RL_with_HumanFeedback_v1 defines a Partially Observable Markov Decision Process (POMDP) environment for a grid world and a Q-learning agent that incorporates human feedback to navigate the environment. The GridWorldPOMDP class simulates a 5x5 grid where an agent moves based on noisy observations, aiming to reach a goal at (4, 4). The QLearningAgent class is used to learn optimal actions by updating a Q-table based on the reward received from the environment and additional feedback from a simulated human. The agent explores the environment over multiple episodes, using an epsilon-greedy strategy to balance exploration and exploitation.
RLHF_withCovarienceMatrix_v2 updates agent's belief based on actions taken and noisy observations, employing Kalman filter equations for belief updates. The step method allows the agent to take an action, receive a noisy observation, update its belief, and obtain a reward inversely proportional to the uncertainty (trace of the covariance matrix).

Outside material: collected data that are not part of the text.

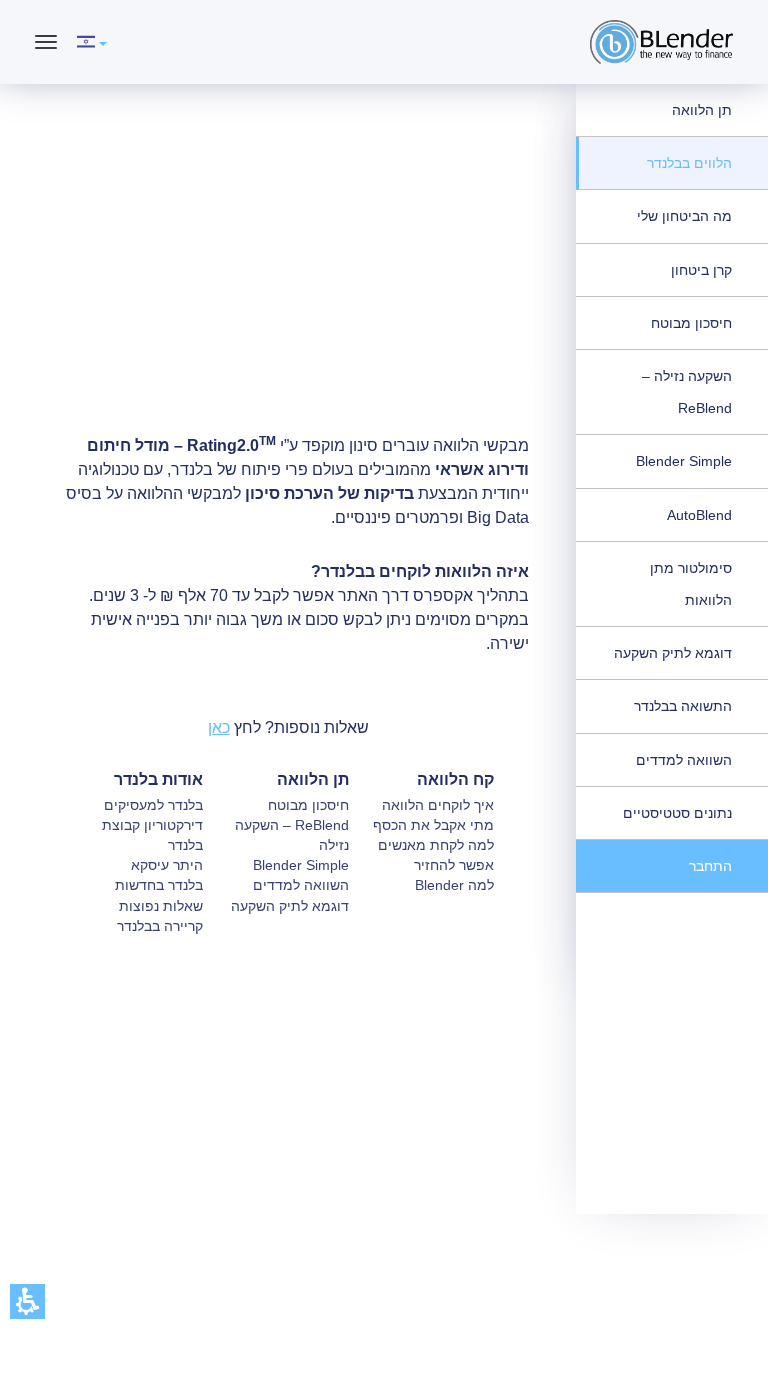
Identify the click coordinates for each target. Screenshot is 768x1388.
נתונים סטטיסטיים (677, 813)
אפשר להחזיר (454, 865)
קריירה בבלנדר (160, 926)
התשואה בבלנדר (683, 706)
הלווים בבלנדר (689, 163)
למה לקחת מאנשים (436, 845)
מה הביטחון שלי (684, 216)
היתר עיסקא (167, 865)
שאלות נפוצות (161, 906)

RLHF_Main folder includes:
-
RewardModelCreation includes RewardModel class that is a neural network which processes states and actions through separate pathways, combines their representations, and predicts a reward for reinforcement learning. The reward_dataset class organizes training samples into tensors for states, actions, and rewards, and provides batches for training. The code also includes a training loop with early stopping to prevent overfitting.
-
RL_discrete trains the RL agent, which involves storing past experiences in a replay memory, selecting actions based on an epsilon-greedy policy, and optimizing the Q-values through experience replay. Additionally, the training process incorporates a custom reward model that predicts rewards based on the state and action inputs.